> To be done: Repeat the material verbatim, from the line that contains "Undo the last edit with 撤销" through the line that contains "point(1408,737)", and nothing else.

> Material for this exercise:
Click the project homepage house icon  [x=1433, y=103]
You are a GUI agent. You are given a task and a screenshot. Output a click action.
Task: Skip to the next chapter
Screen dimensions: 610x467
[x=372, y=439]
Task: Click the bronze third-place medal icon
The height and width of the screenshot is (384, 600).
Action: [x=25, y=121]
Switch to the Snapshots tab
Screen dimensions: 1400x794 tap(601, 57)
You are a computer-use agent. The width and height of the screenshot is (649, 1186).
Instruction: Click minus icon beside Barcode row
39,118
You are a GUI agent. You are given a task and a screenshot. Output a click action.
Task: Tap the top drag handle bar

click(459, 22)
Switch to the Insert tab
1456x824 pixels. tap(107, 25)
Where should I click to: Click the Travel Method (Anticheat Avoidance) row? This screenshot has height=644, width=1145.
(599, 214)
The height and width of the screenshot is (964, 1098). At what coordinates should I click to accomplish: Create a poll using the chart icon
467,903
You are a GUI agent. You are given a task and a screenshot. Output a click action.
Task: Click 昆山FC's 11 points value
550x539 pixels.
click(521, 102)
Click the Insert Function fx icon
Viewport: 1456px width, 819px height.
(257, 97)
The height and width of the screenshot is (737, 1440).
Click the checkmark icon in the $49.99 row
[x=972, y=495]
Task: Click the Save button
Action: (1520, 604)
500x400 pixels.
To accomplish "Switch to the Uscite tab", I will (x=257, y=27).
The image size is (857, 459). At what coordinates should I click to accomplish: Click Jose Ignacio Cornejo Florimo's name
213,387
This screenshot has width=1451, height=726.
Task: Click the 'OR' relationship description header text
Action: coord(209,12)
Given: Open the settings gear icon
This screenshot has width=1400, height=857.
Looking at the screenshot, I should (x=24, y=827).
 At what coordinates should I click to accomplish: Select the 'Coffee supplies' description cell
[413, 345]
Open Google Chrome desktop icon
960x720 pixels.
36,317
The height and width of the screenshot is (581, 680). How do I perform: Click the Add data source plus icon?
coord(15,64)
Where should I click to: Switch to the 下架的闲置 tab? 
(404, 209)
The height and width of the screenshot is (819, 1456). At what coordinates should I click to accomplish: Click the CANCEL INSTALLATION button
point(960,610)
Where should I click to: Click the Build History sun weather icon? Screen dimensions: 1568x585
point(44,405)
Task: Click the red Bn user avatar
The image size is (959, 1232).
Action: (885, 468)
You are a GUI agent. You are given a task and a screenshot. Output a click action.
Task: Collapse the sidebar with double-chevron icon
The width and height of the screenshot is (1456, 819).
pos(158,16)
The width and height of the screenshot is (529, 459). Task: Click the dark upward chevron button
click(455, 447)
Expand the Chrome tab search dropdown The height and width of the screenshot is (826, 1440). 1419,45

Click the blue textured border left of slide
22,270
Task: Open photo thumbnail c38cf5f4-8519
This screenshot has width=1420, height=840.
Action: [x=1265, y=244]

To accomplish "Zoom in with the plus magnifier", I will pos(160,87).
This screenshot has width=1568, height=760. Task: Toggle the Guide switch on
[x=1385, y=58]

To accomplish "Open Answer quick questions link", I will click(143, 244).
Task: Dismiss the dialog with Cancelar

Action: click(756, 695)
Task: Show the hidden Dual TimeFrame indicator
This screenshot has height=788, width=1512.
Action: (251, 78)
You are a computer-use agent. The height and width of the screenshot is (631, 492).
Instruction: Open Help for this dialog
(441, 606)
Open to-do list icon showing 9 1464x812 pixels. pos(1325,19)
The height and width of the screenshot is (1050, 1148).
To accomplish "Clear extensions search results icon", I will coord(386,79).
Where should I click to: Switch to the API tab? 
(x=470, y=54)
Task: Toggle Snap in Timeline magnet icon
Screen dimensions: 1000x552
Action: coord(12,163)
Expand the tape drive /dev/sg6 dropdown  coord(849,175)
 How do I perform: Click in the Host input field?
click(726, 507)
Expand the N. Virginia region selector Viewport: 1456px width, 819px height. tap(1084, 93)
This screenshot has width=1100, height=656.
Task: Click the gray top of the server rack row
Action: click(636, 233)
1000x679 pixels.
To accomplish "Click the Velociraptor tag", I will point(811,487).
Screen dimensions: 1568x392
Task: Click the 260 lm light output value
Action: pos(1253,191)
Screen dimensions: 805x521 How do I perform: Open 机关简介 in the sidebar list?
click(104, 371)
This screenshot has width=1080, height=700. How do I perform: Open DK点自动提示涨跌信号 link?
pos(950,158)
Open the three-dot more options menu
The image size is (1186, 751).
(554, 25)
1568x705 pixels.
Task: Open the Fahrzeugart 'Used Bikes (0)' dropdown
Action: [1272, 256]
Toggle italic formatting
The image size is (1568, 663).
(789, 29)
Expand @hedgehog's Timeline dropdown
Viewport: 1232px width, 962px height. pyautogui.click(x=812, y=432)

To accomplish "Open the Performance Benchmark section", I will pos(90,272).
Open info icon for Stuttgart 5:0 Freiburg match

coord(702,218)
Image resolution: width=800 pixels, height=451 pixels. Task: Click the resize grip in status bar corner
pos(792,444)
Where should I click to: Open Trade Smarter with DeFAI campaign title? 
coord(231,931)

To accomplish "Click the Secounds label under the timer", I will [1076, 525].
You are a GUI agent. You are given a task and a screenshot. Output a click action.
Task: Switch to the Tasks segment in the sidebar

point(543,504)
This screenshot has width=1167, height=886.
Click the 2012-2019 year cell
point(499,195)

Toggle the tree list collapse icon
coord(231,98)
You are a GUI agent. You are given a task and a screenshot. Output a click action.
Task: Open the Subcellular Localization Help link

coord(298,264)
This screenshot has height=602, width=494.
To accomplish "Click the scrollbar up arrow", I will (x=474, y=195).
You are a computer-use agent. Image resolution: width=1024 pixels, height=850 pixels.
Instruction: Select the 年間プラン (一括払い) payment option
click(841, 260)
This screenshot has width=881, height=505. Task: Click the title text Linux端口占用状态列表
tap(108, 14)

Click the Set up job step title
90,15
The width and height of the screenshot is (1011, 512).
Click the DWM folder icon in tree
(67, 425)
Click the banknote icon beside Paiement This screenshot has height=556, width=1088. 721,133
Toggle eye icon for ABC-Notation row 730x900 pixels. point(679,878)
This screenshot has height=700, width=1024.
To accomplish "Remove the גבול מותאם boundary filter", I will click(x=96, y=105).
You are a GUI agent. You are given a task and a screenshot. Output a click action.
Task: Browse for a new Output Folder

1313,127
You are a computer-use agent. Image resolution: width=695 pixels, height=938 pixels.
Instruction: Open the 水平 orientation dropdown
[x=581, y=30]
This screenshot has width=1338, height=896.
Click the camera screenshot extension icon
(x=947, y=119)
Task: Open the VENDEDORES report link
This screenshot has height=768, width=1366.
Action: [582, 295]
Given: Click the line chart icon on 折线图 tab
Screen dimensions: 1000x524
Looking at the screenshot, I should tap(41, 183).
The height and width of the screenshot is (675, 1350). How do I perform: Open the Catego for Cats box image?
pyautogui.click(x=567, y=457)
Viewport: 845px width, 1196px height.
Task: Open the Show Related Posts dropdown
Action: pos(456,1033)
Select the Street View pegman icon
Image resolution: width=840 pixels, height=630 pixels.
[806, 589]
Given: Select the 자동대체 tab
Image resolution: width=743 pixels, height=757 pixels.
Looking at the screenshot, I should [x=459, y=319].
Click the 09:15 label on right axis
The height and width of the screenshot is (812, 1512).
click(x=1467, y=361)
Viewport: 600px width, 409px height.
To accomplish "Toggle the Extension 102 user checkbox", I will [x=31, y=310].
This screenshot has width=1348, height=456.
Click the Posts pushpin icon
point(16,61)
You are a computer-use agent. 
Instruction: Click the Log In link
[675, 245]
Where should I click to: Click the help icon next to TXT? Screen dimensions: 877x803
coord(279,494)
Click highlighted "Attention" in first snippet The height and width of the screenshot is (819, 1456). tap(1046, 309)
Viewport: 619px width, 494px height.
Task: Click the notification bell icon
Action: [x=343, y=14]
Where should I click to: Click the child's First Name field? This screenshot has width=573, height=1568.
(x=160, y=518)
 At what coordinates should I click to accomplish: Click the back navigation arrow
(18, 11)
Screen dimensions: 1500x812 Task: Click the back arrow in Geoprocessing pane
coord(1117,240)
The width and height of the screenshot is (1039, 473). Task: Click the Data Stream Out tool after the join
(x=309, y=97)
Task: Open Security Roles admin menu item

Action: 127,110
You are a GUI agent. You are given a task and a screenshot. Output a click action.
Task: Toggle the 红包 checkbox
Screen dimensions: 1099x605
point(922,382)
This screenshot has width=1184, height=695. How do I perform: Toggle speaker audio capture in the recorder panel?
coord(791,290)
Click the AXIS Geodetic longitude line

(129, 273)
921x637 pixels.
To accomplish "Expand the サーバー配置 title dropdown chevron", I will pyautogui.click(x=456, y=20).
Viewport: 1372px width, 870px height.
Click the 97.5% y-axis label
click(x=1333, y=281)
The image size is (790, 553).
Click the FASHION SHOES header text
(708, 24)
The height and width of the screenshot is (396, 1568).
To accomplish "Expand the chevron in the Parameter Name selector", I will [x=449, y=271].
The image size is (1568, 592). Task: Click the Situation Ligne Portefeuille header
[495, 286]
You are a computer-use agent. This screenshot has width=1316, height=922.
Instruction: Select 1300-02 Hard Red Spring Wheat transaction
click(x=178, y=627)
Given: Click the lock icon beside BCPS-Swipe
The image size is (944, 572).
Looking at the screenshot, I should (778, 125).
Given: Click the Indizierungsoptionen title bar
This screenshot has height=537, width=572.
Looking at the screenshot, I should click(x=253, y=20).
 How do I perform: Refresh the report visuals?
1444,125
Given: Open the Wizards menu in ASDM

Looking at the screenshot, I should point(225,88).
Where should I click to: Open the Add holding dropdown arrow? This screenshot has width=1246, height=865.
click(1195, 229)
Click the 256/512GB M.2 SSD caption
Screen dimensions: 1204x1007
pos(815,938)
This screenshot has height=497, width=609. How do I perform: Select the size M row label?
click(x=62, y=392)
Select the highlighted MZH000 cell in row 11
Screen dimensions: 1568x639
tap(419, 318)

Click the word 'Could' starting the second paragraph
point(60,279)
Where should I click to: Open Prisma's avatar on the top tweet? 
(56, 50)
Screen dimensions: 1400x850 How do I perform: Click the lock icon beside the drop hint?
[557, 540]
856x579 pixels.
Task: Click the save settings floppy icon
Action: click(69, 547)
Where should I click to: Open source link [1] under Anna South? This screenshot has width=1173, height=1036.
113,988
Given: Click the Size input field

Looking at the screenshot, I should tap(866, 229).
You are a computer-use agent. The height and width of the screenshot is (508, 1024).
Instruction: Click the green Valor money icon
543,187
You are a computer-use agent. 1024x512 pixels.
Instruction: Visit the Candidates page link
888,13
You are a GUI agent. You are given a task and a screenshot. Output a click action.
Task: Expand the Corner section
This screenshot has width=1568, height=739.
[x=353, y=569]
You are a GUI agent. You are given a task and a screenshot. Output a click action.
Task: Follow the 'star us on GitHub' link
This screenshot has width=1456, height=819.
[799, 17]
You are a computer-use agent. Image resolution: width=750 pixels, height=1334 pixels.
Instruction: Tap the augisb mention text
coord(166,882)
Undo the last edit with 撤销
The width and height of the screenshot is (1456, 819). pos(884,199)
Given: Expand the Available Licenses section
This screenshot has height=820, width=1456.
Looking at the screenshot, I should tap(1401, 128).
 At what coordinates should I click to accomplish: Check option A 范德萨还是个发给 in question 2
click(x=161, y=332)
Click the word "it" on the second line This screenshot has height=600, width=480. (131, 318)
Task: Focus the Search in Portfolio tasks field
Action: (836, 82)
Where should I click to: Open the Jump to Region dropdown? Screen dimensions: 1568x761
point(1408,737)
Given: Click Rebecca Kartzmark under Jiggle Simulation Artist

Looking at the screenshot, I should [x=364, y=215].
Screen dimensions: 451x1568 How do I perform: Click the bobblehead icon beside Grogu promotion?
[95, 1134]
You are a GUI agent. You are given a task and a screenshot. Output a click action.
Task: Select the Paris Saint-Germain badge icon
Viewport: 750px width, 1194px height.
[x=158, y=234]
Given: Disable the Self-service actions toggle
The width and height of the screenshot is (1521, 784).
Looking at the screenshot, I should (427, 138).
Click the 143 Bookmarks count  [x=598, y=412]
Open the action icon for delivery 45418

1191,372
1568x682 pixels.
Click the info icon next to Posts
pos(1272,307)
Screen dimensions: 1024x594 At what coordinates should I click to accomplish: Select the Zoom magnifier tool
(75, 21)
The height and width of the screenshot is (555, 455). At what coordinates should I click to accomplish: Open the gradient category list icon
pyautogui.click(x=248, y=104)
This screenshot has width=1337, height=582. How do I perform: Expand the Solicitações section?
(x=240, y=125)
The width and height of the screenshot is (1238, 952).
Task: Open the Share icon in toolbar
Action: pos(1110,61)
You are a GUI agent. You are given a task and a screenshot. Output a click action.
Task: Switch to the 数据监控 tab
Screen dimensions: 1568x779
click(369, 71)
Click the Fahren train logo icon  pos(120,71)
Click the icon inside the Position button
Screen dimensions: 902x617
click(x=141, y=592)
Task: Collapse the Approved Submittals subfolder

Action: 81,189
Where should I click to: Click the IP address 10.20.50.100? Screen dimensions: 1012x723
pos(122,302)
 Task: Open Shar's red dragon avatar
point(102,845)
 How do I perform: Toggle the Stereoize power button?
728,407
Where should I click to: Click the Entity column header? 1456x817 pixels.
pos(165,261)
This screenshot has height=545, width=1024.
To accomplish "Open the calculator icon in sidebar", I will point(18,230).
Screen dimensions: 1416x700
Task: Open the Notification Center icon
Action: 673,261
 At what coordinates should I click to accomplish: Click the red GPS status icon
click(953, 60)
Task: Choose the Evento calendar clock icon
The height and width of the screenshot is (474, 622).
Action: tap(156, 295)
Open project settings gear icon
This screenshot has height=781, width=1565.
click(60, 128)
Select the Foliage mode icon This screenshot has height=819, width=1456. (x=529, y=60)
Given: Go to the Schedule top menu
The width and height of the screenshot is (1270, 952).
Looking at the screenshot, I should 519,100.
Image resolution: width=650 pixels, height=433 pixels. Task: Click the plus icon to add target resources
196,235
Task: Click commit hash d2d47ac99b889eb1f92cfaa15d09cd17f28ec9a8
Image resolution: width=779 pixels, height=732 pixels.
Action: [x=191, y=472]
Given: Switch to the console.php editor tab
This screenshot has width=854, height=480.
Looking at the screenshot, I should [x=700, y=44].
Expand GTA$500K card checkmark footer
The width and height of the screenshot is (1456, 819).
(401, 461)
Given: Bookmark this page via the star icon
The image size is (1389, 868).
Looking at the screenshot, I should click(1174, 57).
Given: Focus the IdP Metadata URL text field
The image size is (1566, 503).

> Task output:
Undo the last edit with 撤销
The width and height of the screenshot is (1456, 819). pos(884,199)
Given: Expand the Available Licenses section
This screenshot has height=820, width=1456.
Looking at the screenshot, I should tap(1401, 128).
 At what coordinates should I click to accomplish: Check option A 范德萨还是个发给 in question 2
click(x=161, y=332)
Click the word "it" on the second line This screenshot has height=600, width=480. (131, 318)
Task: Focus the Search in Portfolio tasks field
Action: (836, 82)
Where should I click to: Open the Jump to Region dropdown? Screen dimensions: 1568x761
point(1408,737)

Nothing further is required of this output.